BONN, 22. März (UNRIC) – Das Motto des diesjährigen Weltwassertages lautet Wasser und Ernährungssicherheit. Die Landwirtschaft ist bei weitem der größte Wassernutzer. Wenn wir Wasser nicht besser in der Landwirtschaft nutzen, werden wir den Hunger nicht bekämpfen und wir werden die Tür für weitere Übel wie Dürre, Hungersnöte und politische Instabilität öffnen.

In vielen Teilen der Welt steigt die Wasserknappheit und die Wachstumsraten in der landwirtschaftlichen Produktion verlangsamen sich. Gleichzeitig ist der Klimawandel ein erschwerendes und unberechenbares Risiko für die Bauern, besonders für die armen Bauern in Niedriglohnländern, die am meisten gefährdet sind und sich am wenigsten anpassen können.

Mit beinahe einer Milliarde hungernder Menschen und etwa 800 Millionen, die keinen sicheren Zugang zu sauberem Wasser haben, müssen wir noch vieles tun, um die Grundlage für lokale, nationale und globale Stabilität zu stärken.

Um eine nachhaltige Nahrungsmittel- und Wasserversorgungssicherheit für alle zu gewährleisten, braucht es das volle Engagement aller Akteure. Das wird den Transfer entsprechender Wassertechnologien, die Förderung kleinerer Lebensmittelproduzenten und die Erhaltung wichtiger Ökosystemleistungen nach sich ziehen. Es erfordert stärkere regulierende Kapazitäten, eine Politik, die Wasserrechte für alle fördert und Geschlechtergleichstellung.

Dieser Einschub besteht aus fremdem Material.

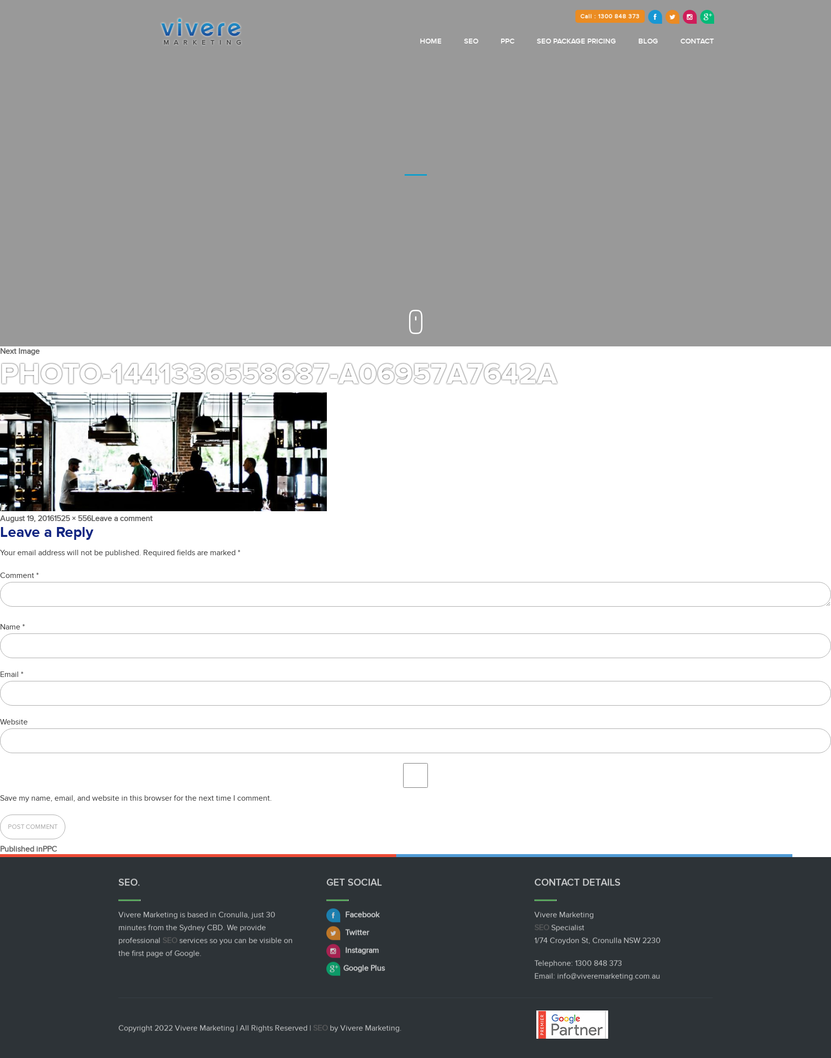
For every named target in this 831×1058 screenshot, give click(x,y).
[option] (415, 173)
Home (463, 41)
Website (14, 722)
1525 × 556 (72, 519)
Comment (19, 575)
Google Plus (355, 971)
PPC (540, 41)
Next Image (20, 351)
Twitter (347, 935)
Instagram (352, 953)
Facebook (352, 917)
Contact (729, 41)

Investitionen in die Wasserinfrastruktur, ländliche Entwicklung und Wasserressourcen-Management werden ebenso unerlässlich sein.

Das erneute politische Interesse an Ernährungssicherheit, der in der Agenda der G8 und der G20 hohe Bedeutung beigemessen wird, der Nachdruck auf die Verknüpfung von Nahrung, Wasser und Energie im Bericht meines Panels zur Globalen Nachhaltigkeit und die wachsende Zahl an Ländern, die sich der Aufwertung der Ernährung verpflichten, sollten uns ermutigen.

An diesem Weltwassertag rufe ich alle Partner auf, die Möglichkeit zu nutzen, die die Rio+20 Konferenz der Vereinten Nationen über nachhaltige Entwicklung bietet. In Rio müssen wir Wassersicherheit und Ernährungssicherheit im Kontext einer grünen Wirtschaft verknüpfen. Wasser wird eine zentrale Rolle bei der Gestaltung der Zukunft, wie wir sie wollen, spielen.